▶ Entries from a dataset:
## begin
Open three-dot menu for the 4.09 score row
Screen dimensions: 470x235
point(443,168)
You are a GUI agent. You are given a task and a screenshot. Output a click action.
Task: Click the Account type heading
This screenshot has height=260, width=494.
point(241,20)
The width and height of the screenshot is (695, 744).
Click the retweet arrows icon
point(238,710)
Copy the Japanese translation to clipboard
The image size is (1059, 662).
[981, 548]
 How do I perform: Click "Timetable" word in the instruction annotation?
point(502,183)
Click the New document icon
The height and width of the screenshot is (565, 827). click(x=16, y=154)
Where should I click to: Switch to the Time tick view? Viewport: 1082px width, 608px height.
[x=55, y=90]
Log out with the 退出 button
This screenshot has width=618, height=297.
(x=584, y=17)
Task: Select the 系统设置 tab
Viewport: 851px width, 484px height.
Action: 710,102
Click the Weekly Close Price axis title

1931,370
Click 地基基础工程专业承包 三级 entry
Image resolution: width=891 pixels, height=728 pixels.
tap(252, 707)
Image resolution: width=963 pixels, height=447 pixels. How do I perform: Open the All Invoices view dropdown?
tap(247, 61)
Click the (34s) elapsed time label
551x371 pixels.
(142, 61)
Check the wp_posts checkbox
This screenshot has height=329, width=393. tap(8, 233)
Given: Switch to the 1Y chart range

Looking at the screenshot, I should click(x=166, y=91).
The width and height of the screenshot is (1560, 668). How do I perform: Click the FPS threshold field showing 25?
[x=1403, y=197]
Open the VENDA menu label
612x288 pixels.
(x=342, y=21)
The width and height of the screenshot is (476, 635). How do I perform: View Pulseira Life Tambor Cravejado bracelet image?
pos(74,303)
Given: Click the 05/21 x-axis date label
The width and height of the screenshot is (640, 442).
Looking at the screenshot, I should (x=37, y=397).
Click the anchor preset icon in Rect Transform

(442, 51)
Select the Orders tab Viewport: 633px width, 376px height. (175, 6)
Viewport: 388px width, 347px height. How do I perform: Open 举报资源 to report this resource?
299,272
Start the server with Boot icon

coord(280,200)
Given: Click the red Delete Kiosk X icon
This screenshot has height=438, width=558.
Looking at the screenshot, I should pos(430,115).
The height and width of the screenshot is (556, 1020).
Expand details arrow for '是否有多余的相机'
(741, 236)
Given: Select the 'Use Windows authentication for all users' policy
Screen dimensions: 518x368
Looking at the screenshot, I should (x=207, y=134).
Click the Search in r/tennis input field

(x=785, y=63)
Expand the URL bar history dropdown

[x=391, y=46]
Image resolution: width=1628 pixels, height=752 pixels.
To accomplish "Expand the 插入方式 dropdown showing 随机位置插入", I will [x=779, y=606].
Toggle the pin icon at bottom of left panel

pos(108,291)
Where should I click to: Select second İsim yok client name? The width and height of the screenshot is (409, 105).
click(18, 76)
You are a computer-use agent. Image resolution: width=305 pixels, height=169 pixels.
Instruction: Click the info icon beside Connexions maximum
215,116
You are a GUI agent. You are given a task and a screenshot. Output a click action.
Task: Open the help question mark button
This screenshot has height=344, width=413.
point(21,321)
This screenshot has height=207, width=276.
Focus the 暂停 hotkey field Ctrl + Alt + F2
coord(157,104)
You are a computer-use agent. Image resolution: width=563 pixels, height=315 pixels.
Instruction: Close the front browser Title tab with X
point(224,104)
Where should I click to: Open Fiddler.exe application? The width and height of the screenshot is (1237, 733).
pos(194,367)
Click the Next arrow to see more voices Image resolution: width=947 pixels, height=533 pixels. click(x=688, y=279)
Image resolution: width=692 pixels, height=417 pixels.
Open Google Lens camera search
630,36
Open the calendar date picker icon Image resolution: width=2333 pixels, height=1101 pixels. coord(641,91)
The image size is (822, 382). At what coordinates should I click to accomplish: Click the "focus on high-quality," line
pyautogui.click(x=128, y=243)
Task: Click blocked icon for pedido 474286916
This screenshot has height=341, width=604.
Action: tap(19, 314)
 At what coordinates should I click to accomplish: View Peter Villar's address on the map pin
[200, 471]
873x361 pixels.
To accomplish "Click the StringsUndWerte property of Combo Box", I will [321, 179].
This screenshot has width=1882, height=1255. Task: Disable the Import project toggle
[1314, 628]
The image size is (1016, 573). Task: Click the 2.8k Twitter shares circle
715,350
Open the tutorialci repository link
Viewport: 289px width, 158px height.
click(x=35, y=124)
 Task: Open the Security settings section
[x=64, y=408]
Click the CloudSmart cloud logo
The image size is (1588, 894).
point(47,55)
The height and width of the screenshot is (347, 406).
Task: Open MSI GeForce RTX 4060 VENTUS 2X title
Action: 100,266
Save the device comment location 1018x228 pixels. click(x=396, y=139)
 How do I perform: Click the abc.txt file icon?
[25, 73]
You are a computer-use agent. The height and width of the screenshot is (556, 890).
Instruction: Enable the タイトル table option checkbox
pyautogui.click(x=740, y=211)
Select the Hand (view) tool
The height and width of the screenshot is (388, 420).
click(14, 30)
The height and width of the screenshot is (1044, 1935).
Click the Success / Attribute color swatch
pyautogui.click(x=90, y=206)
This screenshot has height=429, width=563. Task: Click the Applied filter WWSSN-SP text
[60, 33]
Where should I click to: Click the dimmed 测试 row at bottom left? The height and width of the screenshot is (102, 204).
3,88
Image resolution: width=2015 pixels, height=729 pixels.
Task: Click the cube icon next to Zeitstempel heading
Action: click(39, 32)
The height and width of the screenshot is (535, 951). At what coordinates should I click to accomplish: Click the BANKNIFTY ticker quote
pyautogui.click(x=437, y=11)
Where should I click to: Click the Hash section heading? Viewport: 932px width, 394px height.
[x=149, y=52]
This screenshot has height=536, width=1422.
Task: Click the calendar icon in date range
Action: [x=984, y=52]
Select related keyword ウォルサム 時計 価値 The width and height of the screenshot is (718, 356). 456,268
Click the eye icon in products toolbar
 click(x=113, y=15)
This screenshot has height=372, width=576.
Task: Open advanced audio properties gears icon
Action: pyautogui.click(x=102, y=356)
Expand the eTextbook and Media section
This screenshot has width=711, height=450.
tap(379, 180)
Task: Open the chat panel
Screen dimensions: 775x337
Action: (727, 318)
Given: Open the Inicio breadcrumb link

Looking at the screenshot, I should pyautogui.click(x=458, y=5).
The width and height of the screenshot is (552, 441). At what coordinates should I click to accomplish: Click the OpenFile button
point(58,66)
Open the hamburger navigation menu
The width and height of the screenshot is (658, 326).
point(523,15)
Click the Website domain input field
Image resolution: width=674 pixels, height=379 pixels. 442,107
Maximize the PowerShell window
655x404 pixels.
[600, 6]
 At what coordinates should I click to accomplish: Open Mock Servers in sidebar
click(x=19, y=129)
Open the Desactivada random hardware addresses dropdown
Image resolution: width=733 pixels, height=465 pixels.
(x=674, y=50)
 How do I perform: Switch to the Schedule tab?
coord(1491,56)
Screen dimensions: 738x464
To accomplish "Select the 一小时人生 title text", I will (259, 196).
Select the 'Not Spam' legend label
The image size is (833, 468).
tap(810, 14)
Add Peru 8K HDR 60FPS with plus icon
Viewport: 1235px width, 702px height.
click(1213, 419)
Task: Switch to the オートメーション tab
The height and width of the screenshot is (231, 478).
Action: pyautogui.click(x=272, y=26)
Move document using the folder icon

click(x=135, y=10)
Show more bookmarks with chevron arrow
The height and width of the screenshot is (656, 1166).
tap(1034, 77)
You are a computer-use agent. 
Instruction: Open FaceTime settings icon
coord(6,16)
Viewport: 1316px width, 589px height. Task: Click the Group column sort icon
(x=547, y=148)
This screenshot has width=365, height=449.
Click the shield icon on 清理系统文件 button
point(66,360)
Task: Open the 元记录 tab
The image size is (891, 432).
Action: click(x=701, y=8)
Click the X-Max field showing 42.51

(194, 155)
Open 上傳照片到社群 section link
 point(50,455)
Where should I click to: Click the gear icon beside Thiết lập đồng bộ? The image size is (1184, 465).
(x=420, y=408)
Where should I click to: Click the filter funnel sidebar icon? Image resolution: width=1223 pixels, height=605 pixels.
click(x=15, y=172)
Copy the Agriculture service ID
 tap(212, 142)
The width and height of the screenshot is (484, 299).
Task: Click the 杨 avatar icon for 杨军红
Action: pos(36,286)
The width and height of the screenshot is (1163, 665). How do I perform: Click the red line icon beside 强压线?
## end
▶ TO DO: Render the stretch from the line containing "Where should I click to: Click the Hash" through the line containing "click(1213, 419)" as a Markdown table with the columns Row and Line, numbering the rows and omitting blank lines.

▶ COMPLETE RESPONSE:
| Row | Line |
|---|---|
| 1 | Where should I click to: Click the Hash section heading? Viewport: 932px width, 394px height. |
| 2 | [x=149, y=52] |
| 3 | This screenshot has height=536, width=1422. |
| 4 | Task: Click the calendar icon in date range |
| 5 | Action: [x=984, y=52] |
| 6 | Select related keyword ウォルサム 時計 価値 The width and height of the screenshot is (718, 356). 456,268 |
| 7 | Click the eye icon in products toolbar |
| 8 |  click(x=113, y=15) |
| 9 | This screenshot has height=372, width=576. |
| 10 | Task: Open advanced audio properties gears icon |
| 11 | Action: pyautogui.click(x=102, y=356) |
| 12 | Expand the eTextbook and Media section |
| 13 | This screenshot has width=711, height=450. |
| 14 | tap(379, 180) |
| 15 | Task: Open the chat panel |
| 16 | Screen dimensions: 775x337 |
| 17 | Action: (727, 318) |
| 18 | Given: Open the Inicio breadcrumb link |
| 19 | Looking at the screenshot, I should pyautogui.click(x=458, y=5). |
| 20 | The width and height of the screenshot is (552, 441). At what coordinates should I click to accomplish: Click the OpenFile button |
| 21 | point(58,66) |
| 22 | Open the hamburger navigation menu |
| 23 | The width and height of the screenshot is (658, 326). |
| 24 | point(523,15) |
| 25 | Click the Website domain input field |
| 26 | Image resolution: width=674 pixels, height=379 pixels. 442,107 |
| 27 | Maximize the PowerShell window |
| 28 | 655x404 pixels. |
| 29 | [600, 6] |
| 30 |  At what coordinates should I click to accomplish: Open Mock Servers in sidebar |
| 31 | click(x=19, y=129) |
| 32 | Open the Desactivada random hardware addresses dropdown |
| 33 | Image resolution: width=733 pixels, height=465 pixels. |
| 34 | (x=674, y=50) |
| 35 |  How do I perform: Switch to the Schedule tab? |
| 36 | coord(1491,56) |
| 37 | Screen dimensions: 738x464 |
| 38 | To accomplish "Select the 一小时人生 title text", I will (259, 196). |
| 39 | Select the 'Not Spam' legend label |
| 40 | The image size is (833, 468). |
| 41 | tap(810, 14) |
| 42 | Add Peru 8K HDR 60FPS with plus icon |
| 43 | Viewport: 1235px width, 702px height. |
| 44 | click(1213, 419) |